Details: OpenAI says its partial disclosure was an experiment. In a conversation with two top AI researchers from Facebook, OpenAI's Dario Amodei held up social media companies as a cautionary tale:
"The people designing Twitter, Facebook, and other seemingly innocuous platforms didn't consider that they might be changing the nature of discourse and information in a democracy … and now we're paying the price for that with changes to the world order."
- Several researchers praised OpenAI's decision to withhold code as a vital step toward rethinking norms. "I think it's amazingly responsible," said Kristian Hammond, a Northwestern professor and CEO of AI company Narrative Science.
But other academic researchers came down hard.
- While the new program is often impressive, its researchers admit that they simply used a scaled-up version of previous work. It's very likely therefore that someone could replicate the feat at relatively minimal cost. OpenAI says that's why it sounded the alarm.
- But Sam Bowman, a professor at New York University, said the move "feels like a worst-of-both-worlds compromise that slows down the research community without actually having a real long-term safety impact."
- Several experts said OpenAI's warnings of potential societal impacts are exaggerated. "We're still very far away from the risks," says Anima Anandkumar, a Caltech professor and Nvidia's machine learning research director.
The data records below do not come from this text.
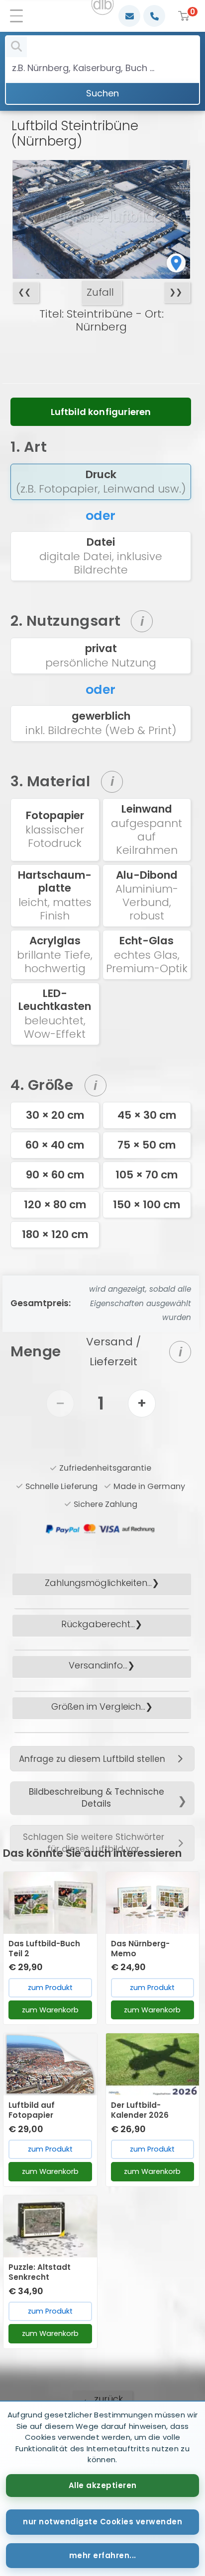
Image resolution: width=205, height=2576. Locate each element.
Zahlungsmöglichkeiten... (98, 1583)
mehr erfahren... (102, 2555)
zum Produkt (50, 1988)
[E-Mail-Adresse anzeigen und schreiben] (129, 16)
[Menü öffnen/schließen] (20, 16)
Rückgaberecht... (98, 1624)
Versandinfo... (98, 1665)
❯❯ (175, 292)
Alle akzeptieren (103, 2485)
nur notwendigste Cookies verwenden (102, 2521)
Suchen (102, 93)
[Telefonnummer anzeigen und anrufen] (154, 16)
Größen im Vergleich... (98, 1706)
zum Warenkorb (50, 2010)
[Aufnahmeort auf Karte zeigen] (176, 262)
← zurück (103, 2399)
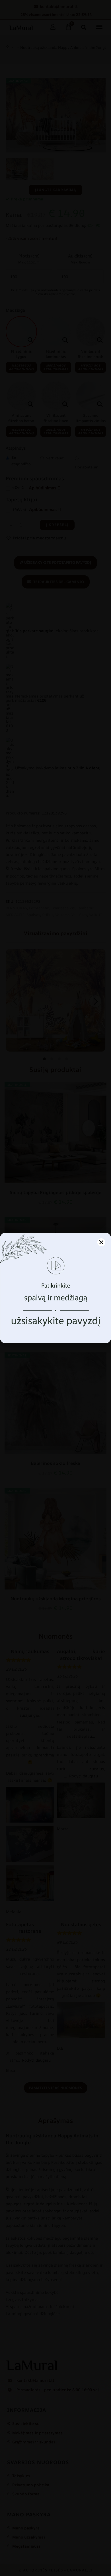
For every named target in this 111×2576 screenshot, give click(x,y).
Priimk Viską (56, 1315)
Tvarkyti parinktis (55, 1330)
She said it's early to be withholding any research at all.
What's next: Computer science is lurching toward the same robust discussion that biologists and nuclear scientists had before them — when to circumscribe openness in the name of safety and ethics.
- Notably, Google recently said it will consider potential harms of its AI research before deciding to publish it.
- "I'm not sure what alternative there was," says Jeremy Howard, a founder of AI company Fast.ai. "I think OpenAI did the right thing here, even if they communicated it sub-optimally."